- **Brief**:
Please transcribe only the lines that run from the line bearing "The width and height of the screenshot is (238, 221)." to the end of the entries, keeping both end lines. Skip the pictures.

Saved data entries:
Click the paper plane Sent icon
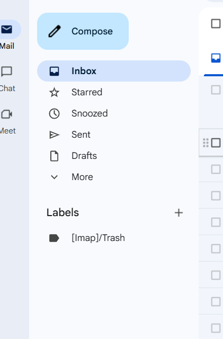223x339 pixels. pyautogui.click(x=54, y=135)
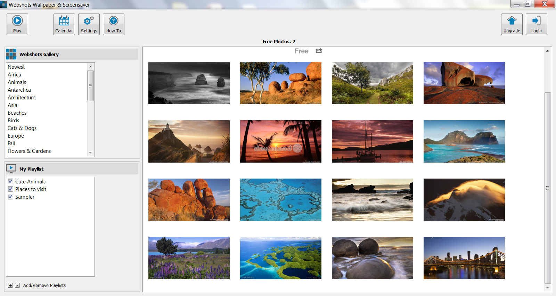Image resolution: width=556 pixels, height=296 pixels.
Task: Click the minus icon to remove playlist
Action: pyautogui.click(x=17, y=285)
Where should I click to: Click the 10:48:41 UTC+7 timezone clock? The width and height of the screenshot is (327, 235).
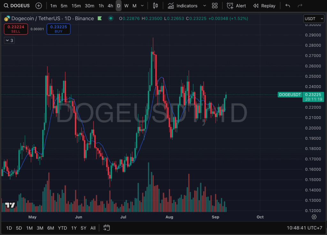pyautogui.click(x=305, y=228)
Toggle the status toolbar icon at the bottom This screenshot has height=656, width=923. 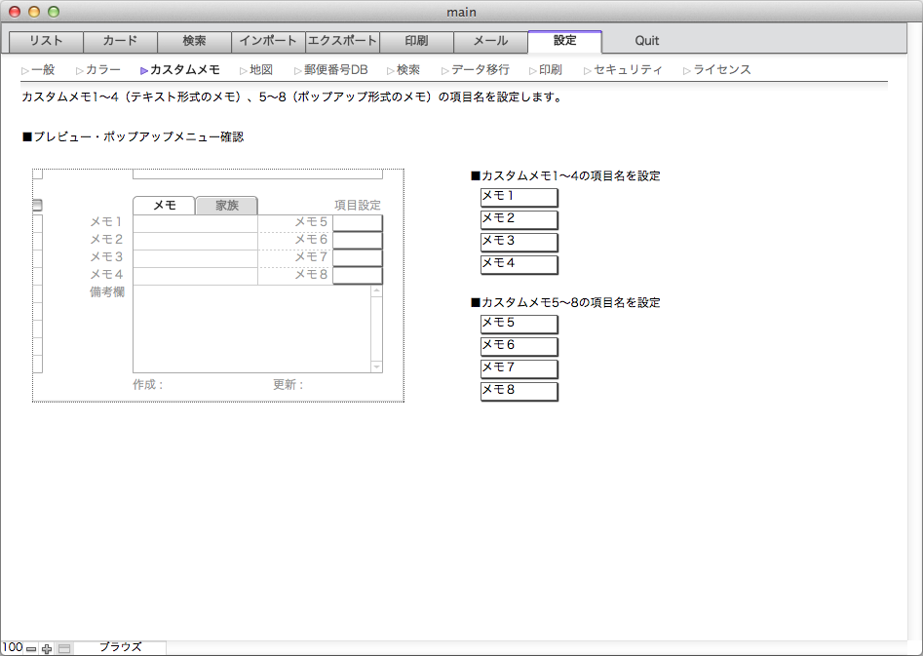[64, 648]
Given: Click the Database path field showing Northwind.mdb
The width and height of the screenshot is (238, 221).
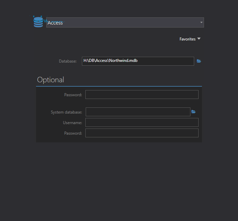Looking at the screenshot, I should point(138,61).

- **Written response**:
The width and height of the screenshot is (238, 221).
Looking at the screenshot, I should point(138,61).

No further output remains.